** Activity **
Two lines in the data below mark the range: the one with "Screen dimensions: 1781x1113" and the one with "Click the phone". Return both, along with every line between them, exactly.

Collected data:
>>>
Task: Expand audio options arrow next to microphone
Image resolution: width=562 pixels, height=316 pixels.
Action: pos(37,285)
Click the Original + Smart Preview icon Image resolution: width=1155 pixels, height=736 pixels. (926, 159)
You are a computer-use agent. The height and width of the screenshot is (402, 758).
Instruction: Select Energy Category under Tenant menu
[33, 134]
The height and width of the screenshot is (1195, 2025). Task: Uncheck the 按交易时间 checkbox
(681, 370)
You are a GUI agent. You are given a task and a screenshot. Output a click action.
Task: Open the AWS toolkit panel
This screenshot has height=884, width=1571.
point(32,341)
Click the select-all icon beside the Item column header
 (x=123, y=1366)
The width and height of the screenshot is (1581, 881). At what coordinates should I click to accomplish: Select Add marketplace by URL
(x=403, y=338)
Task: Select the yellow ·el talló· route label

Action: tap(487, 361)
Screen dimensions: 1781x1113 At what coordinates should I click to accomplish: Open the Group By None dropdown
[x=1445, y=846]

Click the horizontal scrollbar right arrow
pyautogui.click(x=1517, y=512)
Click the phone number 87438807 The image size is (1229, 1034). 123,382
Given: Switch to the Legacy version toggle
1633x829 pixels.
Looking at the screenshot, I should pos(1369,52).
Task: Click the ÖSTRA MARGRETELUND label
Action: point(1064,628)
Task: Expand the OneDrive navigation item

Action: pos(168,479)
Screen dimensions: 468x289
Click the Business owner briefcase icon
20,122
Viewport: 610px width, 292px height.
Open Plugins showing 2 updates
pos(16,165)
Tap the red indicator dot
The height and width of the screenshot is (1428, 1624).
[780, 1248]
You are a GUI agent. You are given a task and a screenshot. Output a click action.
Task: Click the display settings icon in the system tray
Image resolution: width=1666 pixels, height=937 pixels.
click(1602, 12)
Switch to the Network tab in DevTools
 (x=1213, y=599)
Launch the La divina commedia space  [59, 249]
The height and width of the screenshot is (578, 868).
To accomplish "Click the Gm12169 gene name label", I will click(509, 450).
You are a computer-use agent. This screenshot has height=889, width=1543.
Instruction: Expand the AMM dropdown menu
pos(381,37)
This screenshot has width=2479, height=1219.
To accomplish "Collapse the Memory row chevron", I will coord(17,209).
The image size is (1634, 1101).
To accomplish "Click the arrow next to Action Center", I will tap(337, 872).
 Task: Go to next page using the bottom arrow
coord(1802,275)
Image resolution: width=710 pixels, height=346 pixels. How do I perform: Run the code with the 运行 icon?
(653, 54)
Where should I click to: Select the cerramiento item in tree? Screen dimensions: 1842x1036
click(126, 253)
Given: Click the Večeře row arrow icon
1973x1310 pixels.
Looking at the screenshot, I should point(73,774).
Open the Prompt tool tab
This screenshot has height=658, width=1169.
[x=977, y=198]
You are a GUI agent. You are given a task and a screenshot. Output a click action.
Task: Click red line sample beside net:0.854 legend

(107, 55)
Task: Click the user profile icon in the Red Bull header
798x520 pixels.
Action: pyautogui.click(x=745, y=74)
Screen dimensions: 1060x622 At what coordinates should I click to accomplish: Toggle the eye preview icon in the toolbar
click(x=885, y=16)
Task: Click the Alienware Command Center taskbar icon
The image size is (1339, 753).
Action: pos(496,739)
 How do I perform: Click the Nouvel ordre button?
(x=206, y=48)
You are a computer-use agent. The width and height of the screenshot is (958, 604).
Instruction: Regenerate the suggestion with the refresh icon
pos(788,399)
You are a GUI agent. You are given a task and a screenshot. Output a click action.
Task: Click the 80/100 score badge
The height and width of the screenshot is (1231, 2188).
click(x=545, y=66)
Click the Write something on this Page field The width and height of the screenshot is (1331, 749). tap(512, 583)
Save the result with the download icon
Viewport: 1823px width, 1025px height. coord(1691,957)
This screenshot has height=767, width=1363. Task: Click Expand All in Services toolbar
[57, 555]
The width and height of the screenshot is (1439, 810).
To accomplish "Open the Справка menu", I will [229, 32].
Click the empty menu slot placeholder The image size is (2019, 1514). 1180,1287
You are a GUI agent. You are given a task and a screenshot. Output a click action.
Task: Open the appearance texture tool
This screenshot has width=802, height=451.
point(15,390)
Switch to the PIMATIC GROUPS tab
<<<
** Task output **
Screen dimensions: 1781x1113 At what coordinates should I click to accomplish: Open the Group By None dropdown
[x=1445, y=846]

Click the horizontal scrollbar right arrow
pyautogui.click(x=1517, y=512)
Click the phone number 87438807 The image size is (1229, 1034). 123,382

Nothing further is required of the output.